Go through the data below and return each line containing the word "computer".

## Material for this task
- - -

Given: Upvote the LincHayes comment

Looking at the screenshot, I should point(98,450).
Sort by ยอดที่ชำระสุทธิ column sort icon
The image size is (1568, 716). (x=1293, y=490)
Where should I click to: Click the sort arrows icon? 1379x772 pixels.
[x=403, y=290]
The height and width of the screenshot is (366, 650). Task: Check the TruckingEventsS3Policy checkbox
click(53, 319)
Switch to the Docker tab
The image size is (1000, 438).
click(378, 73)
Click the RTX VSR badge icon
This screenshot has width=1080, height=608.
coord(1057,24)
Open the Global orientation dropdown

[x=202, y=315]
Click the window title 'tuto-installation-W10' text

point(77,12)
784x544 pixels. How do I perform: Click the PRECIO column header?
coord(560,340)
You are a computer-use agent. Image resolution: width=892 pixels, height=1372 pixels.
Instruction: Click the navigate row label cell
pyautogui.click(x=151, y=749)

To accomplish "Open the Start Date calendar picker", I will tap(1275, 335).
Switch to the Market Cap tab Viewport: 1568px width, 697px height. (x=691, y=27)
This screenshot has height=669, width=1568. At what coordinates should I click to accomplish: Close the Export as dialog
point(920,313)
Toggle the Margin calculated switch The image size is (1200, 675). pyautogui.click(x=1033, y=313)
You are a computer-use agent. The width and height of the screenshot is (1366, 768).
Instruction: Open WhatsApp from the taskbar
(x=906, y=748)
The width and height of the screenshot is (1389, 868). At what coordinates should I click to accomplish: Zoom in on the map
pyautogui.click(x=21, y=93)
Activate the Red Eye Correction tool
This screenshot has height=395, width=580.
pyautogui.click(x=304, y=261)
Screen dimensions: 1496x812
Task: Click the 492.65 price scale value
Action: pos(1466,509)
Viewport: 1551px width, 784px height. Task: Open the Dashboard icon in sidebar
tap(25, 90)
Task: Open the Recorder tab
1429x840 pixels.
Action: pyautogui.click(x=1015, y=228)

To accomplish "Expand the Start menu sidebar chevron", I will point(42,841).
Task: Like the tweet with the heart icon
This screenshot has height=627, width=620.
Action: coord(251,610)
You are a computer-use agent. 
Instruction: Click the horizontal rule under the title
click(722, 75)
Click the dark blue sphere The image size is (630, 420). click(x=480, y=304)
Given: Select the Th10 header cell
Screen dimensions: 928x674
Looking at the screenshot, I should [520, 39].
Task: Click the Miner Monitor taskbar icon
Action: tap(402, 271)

- - -

## The answer
You are a computer-use agent. Image resolution: width=892 pixels, height=1372 pixels.
You are a computer-use agent. The width and height of the screenshot is (1366, 768).
You are a computer-use agent. 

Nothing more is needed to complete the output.